Konferensi Perubahan Iklim Ke-28 di Dubai menjadi harapan dunia untuk melahirkan aksi nyata global mengatasi krisis iklim.
Oleh
REDAKSI
·3 menit baca
Konferensi Para Pihak tentang Perubahan Iklim Ke-28 atau COP28 di Dubai, Uni Emirat Arab, tahun ini diselenggarakan di tengah kondisi Bumi mendekati titik kritis. Pertemuan tahunan tersebut diharapkan menjadi titik balik dalam upaya mengatasi krisis iklim secara global.
Para pemimpin negara berkumpul pada pertemuan puncak perubahan iklim ini, yang dibuka pada Kamis (30/11/2028), dan berlangsung sampai 12 Desember 2023. Konferensi itu dihadiri lebih dari 190 negara yang meratifikasi Kerangka Kerja Perubahan Iklim PBB (UNFCCC) (Kompas, 30 November 2023).
Sejumlah laporan telah menunjukkan, Bumi saat ini memanas dengan intensitas bencana hidrometeorologi di berbagai belahan dunia meningkat signifikan. Tahun ini disebut sebagai tahun dengan dampak yang belum pernah terjadi sebelumnya. Dunia mengalami rekor 12 bulan terpanas.
Namun, laporan UNFCCC menyatakan, kemajuan dalam mengatasi dampak perubahan iklim dari banyak negara terlalu lambat. Dengan komitmen yang ada, suhu global diperkirakan bertambah hingga ambang kritis 1,5 derajat celsius dibandingkan dengan periode praindustri dalam lima tahun ke depan.
Cuaca ekstrem, peperangan antarnegara, dan pandemi Covid-19 memperburuk masalah iklim. Hasil kesepakatan COP27 tak mampu menghapus bahan bakar fosil secara bertahap. Padahal, ketergantungan pada bahan bakar fosil menghambat perkembangan energi bersih dan terbarukan.
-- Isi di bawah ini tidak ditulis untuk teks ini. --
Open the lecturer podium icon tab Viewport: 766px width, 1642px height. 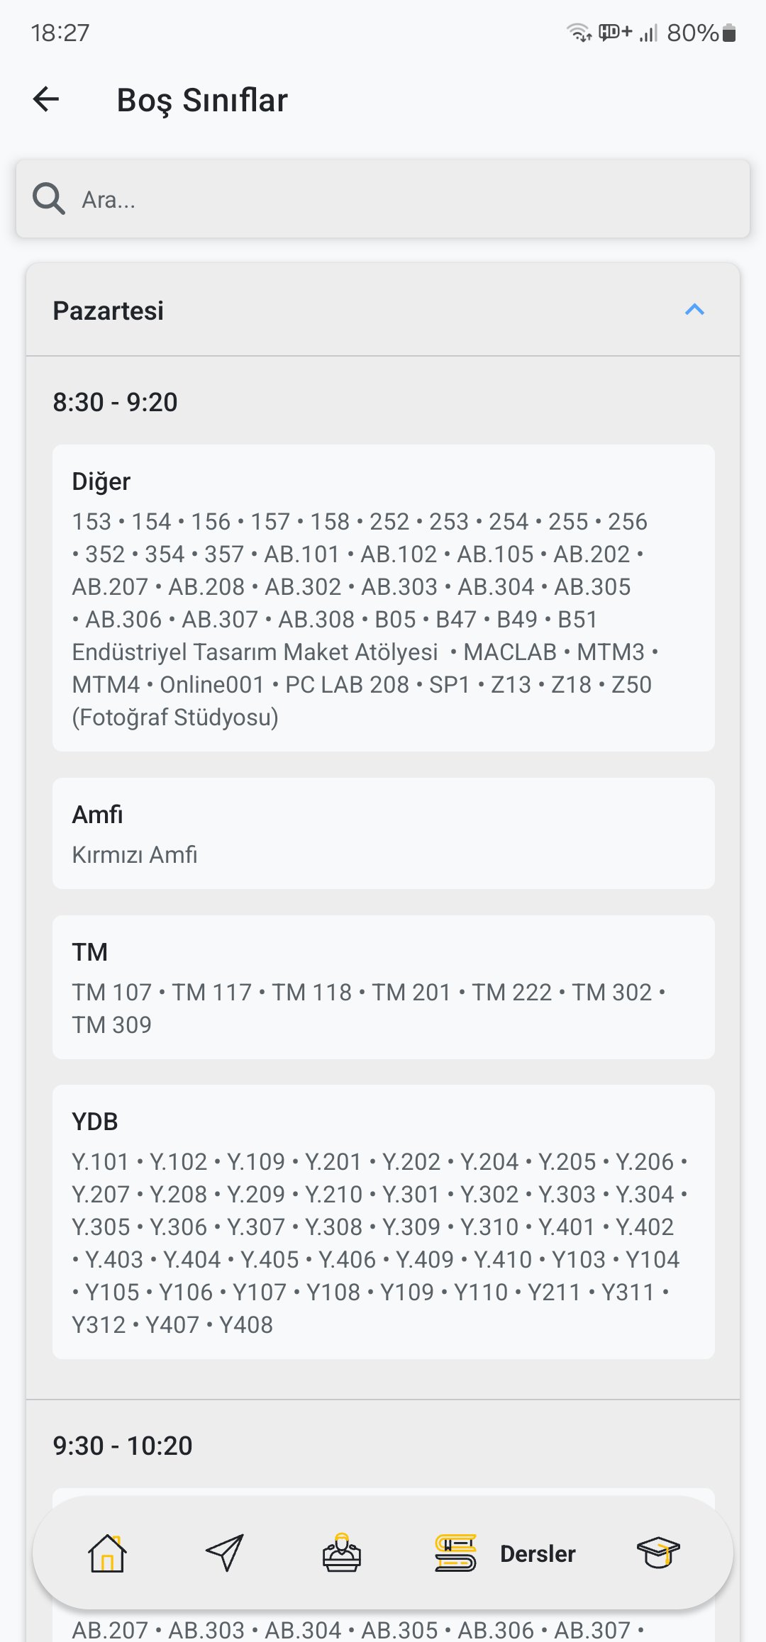[342, 1553]
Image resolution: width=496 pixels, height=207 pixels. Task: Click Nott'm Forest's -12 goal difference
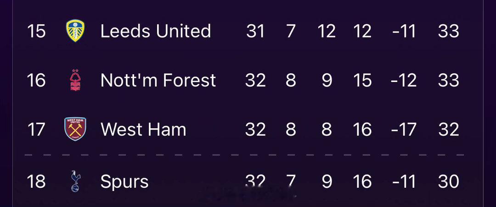click(x=404, y=80)
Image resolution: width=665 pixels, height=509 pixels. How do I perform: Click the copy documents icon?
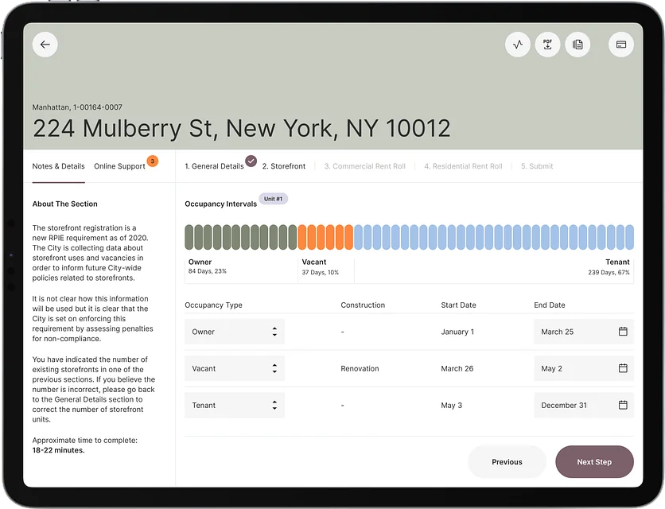coord(578,45)
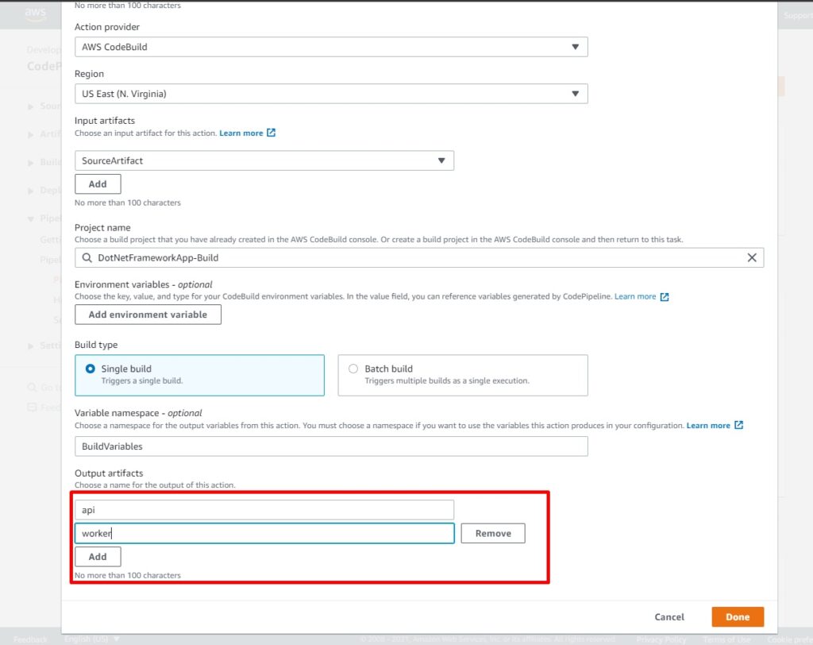The height and width of the screenshot is (645, 813).
Task: Click external link icon beside Variable namespace Learn more
Action: [x=738, y=425]
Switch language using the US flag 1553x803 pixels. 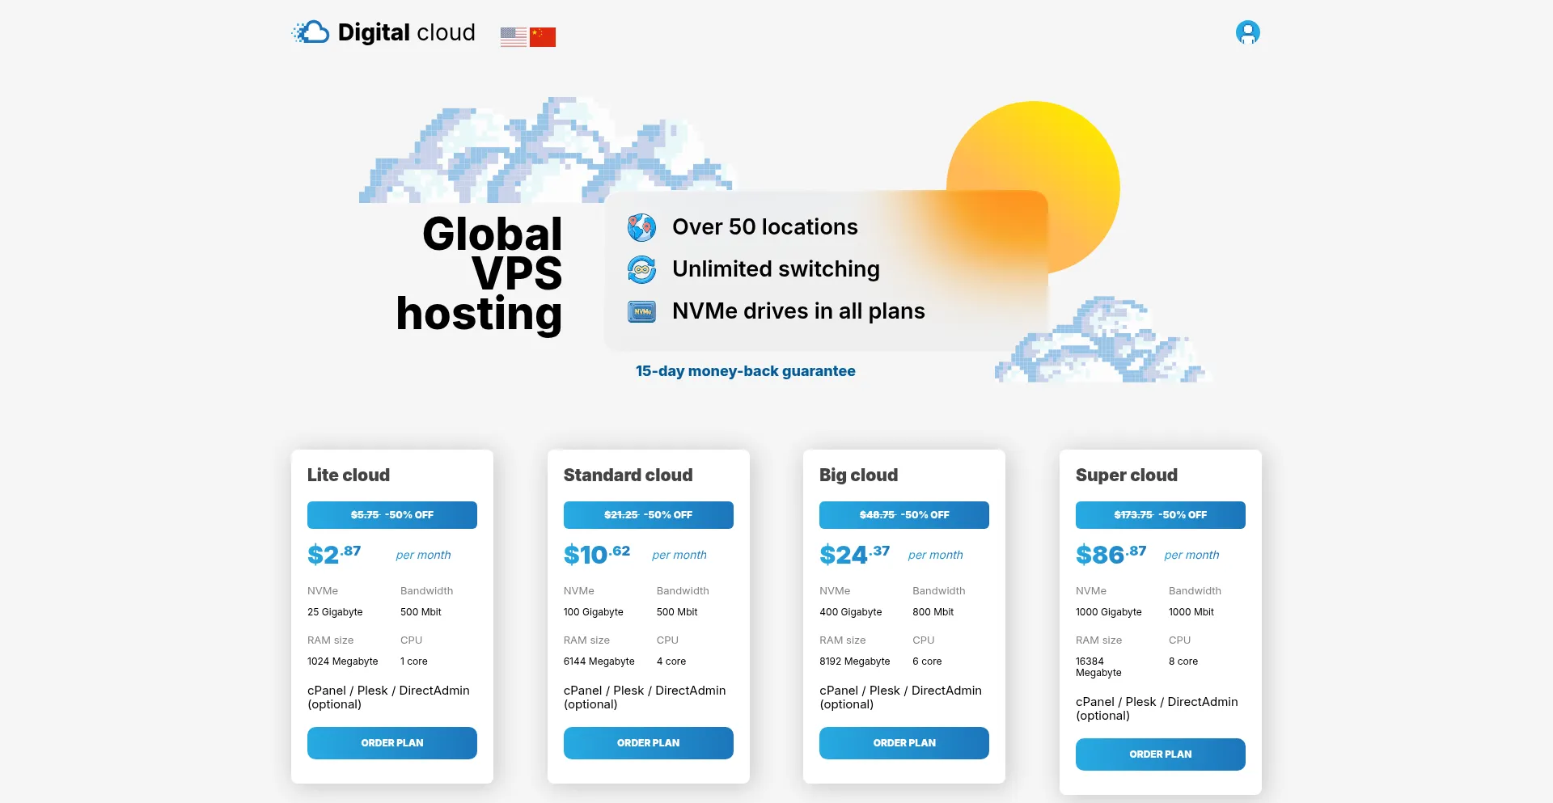pos(513,36)
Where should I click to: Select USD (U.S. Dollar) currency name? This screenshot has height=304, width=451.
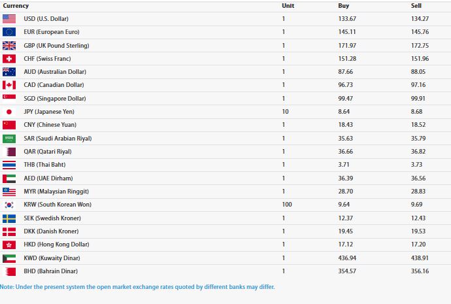(46, 19)
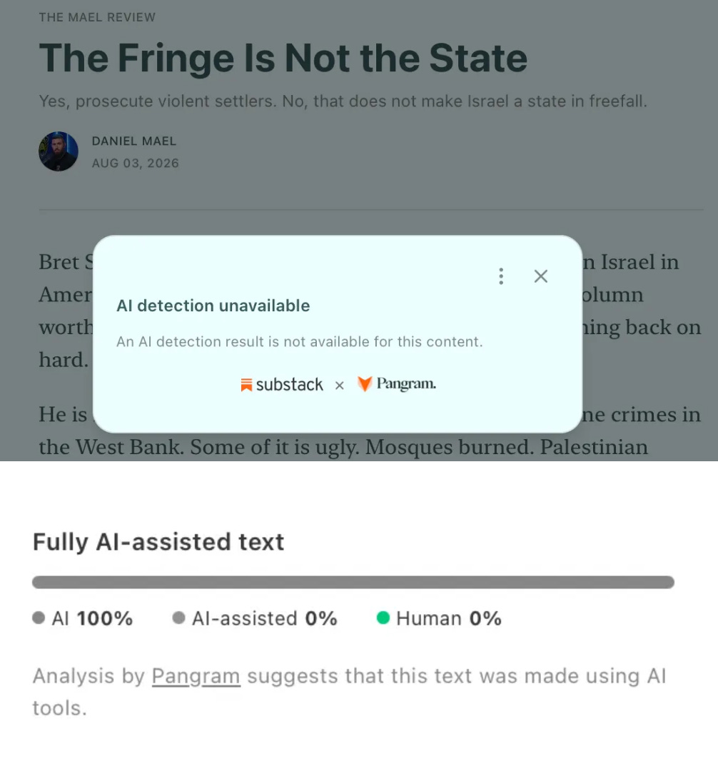Click the gray AI 100% legend dot
The height and width of the screenshot is (764, 718).
[39, 618]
Isu lain yang mesti menjadi perhatian ialah kerawanan pangan. Kekeringan dan banjir di banyak negara akibat cuaca ekstrem menurunkan produksi pangan. Sistem pangan turut memicu perubahan iklim karena berkontribusi pada sepertiga emisi gas rumah kaca dan mengonsumsi banyak energi.
Penurunan emisi
Laporan ilmiah Panel Lintas Pemerintah tentang Perubahan Iklim PBB (IPCC) menunjukkan, emisi gas rumah kaca perlu dikurangi 43 persen pada tahun 2030 dibandingkan dengan tingkat emisi tahun 2019. Hal ini untuk membatasi kenaikan suhu 1,5 derajat celsius pada akhir abad ini dan mencegah dampak terburuk krisis iklim.
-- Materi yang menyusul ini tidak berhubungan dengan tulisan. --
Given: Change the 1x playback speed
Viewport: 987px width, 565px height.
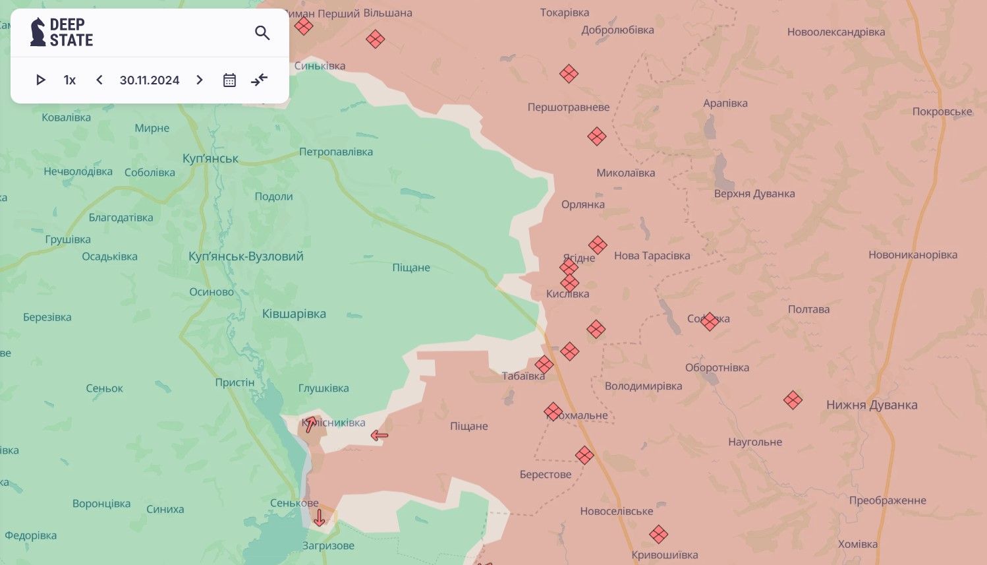Looking at the screenshot, I should point(70,80).

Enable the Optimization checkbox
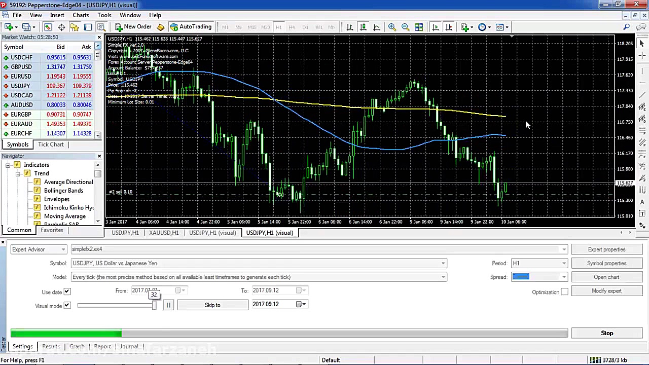[x=564, y=291]
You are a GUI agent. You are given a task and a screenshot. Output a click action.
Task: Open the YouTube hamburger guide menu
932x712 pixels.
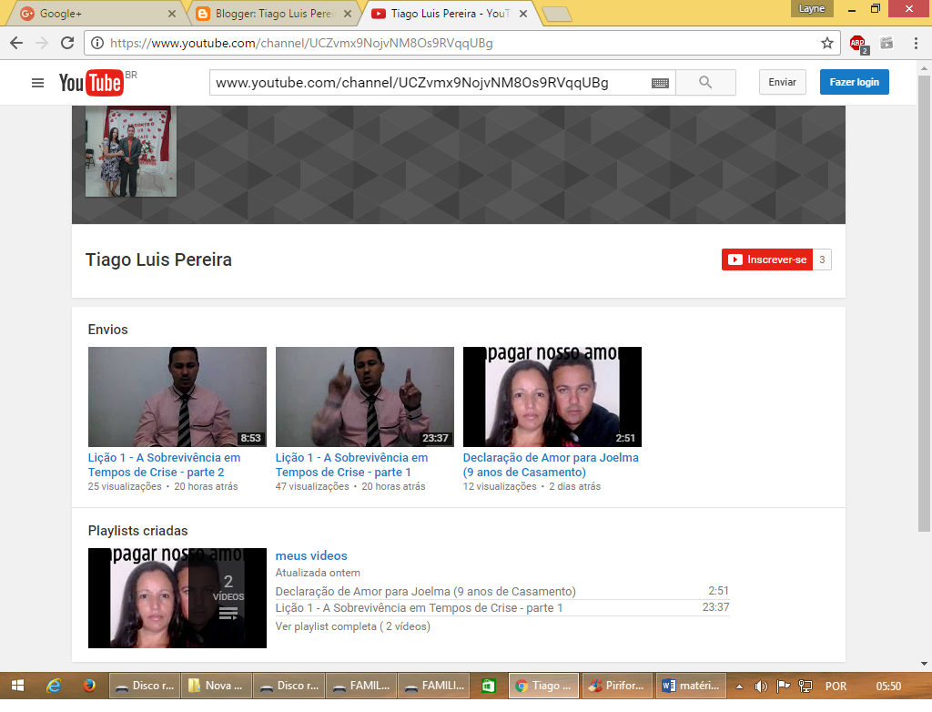(x=37, y=83)
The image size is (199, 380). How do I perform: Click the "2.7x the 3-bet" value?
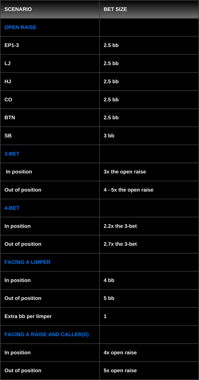click(x=120, y=244)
Harapan dunia amat besar agar COP28 menghasilkan kesepakatan untuk melaksanakan aksi global yang nyata dalam membatasi kenaikan suhu di Bumi.
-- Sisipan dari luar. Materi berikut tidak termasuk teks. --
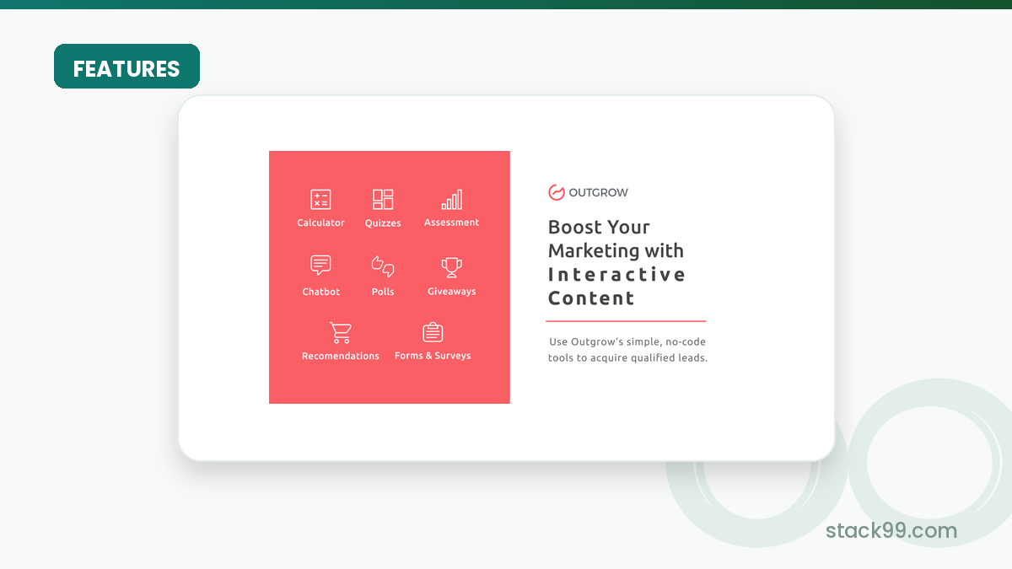This screenshot has height=569, width=1012.
Task: Click the Forms & Surveys clipboard icon
Action: tap(433, 332)
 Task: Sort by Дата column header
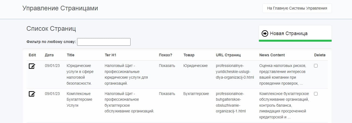coord(49,55)
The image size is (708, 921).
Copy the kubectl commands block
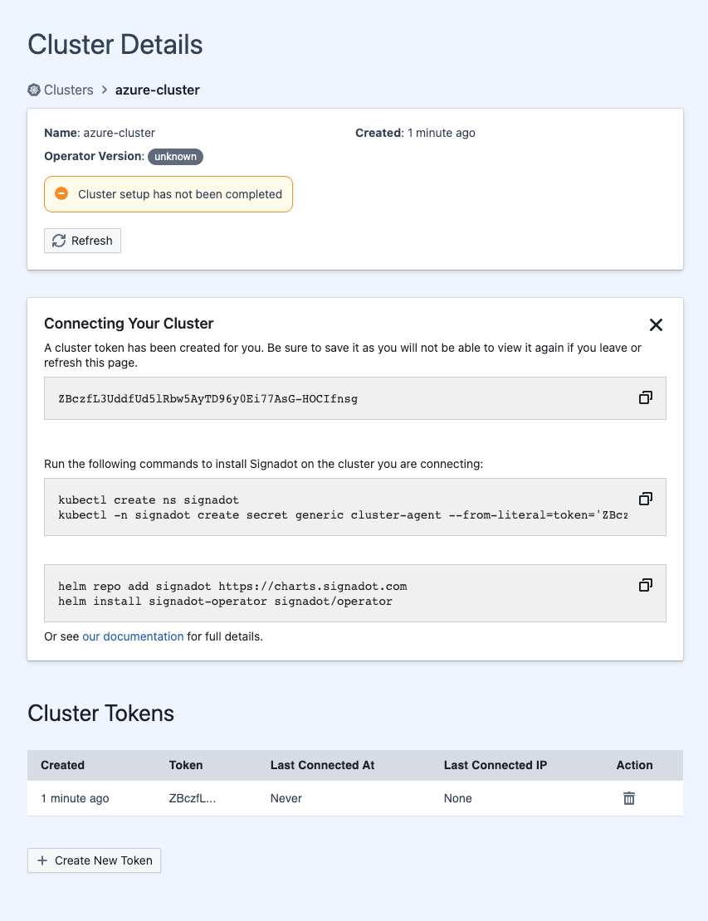pos(645,499)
Sebagaimana diamanatkan Perjanjian Paris, COP28 akan memaparkan evaluasi komprehensif atau global stock take (GST). GST ini berisi kemajuan kontribusi penurunan emisi gas rumah kaca nasional setiap negara untuk mencapai emisi nol bersih pada tahun 2050.
Penilaian ini diharapkan bisa untuk menetapkan peta jalan ke depan guna mempercepat tindakan nyata di dalam dan luar UNFCCC. Hasil negosiasi GST mencakup semua aspek, termasuk kontribusi yang ditentukan secara nasional, pendanaan iklim, pemanfaatan energi, serta kerugian akibat krisis iklim.
Sekretaris Eksekutif Perubahan Iklim PBB Simon Stiell mengemukakan, semua negara perlu mengambil langkah maju dan berani pada COP28 Dubai. Pemerintah tak hanya mesti menyetujui aksi iklim lebih kuat, tetapi juga menunjukkan cara mencapainya dengan tepat (Kompas.id, 17 November 2023).
Harapan dunia amat besar agar COP28 menghasilkan kesepakatan untuk melaksanakan aksi global yang nyata dalam membatasi kenaikan suhu di Bumi. Kolaborasi global pendanaan iklim dan transisi yang inklusif dibutuhkan demi menjamin terwujudnya pembangunan berkelanjutan yang rendah emisi.